## Stored records:
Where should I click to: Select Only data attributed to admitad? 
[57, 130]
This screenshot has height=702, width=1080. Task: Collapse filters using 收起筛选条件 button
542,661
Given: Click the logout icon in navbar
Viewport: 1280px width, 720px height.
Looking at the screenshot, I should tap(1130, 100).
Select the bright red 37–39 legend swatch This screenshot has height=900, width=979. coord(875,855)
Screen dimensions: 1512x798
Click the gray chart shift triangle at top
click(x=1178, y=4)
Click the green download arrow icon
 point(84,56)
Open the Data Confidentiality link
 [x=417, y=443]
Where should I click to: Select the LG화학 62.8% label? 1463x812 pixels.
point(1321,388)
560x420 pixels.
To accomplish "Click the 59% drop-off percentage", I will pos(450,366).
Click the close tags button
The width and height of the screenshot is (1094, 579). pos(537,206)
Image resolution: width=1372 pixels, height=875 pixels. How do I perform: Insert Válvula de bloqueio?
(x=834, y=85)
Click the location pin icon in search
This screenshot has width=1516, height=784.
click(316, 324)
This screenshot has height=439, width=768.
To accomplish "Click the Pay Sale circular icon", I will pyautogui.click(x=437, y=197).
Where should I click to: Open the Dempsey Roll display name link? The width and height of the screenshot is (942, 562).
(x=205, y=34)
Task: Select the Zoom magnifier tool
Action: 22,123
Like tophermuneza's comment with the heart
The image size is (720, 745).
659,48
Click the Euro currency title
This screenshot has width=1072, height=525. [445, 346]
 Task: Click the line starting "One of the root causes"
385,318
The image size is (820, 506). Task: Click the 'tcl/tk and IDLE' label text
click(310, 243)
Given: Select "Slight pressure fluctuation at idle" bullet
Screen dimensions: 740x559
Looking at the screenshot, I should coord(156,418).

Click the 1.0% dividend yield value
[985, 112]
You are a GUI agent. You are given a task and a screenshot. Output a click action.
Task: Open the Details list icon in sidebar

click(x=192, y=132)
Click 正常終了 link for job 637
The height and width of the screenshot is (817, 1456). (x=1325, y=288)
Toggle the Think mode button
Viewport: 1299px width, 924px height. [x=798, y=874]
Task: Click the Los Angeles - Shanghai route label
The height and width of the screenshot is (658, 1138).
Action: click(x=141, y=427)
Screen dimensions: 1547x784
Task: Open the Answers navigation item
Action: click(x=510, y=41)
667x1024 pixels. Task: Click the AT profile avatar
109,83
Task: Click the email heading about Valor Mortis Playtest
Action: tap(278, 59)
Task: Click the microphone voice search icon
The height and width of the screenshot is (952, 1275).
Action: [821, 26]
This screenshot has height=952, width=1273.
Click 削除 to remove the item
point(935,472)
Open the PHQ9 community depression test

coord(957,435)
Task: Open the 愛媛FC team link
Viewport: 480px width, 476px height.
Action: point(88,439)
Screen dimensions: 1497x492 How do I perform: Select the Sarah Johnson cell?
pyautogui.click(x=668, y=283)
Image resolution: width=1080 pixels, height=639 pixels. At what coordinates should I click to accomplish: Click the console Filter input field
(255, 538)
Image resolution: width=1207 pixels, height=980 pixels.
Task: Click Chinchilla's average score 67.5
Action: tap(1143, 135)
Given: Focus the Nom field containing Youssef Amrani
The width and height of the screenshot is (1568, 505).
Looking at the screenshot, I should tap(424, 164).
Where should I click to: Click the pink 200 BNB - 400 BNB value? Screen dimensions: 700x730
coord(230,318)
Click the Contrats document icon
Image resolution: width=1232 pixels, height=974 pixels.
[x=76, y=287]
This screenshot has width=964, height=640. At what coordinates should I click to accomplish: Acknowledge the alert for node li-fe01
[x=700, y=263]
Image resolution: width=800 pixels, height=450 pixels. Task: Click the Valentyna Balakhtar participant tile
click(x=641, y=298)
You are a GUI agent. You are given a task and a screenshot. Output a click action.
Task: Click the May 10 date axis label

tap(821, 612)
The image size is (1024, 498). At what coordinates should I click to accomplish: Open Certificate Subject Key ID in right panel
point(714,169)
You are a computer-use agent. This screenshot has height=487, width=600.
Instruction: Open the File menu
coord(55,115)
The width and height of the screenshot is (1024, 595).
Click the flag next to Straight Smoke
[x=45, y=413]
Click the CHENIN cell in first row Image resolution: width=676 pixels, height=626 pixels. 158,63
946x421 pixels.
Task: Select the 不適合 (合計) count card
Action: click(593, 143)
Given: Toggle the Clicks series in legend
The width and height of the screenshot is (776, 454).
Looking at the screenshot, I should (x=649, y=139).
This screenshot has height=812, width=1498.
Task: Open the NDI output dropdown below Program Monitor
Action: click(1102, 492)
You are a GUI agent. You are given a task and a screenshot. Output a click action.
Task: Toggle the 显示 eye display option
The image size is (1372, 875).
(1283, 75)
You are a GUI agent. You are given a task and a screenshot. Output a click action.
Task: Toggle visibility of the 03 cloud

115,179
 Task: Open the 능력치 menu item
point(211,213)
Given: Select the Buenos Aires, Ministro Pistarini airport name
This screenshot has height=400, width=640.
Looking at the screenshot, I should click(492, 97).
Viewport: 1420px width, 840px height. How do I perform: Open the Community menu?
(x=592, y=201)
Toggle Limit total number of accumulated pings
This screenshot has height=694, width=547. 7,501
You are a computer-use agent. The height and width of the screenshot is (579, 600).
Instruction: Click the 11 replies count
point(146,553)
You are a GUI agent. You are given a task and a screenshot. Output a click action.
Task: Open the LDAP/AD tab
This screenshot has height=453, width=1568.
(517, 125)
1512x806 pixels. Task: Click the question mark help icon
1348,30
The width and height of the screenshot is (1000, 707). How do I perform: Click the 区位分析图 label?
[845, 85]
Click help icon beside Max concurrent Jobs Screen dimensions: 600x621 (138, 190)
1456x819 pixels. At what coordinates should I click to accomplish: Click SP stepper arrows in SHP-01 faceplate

## Problem description:
Convert the item lines into a Markdown table with the columns No. and Text. Begin at the line that has "You are a computer-use agent. The", stop after the line that has "point(146,553)", number each row, and skip blank lines.

## Result for this exercise:
| No. | Text |
|---|---|
| 1 | You are a computer-use agent. The height and width of the screenshot is (579, 600). |
| 2 | Instruction: Click the 11 replies count |
| 3 | point(146,553) |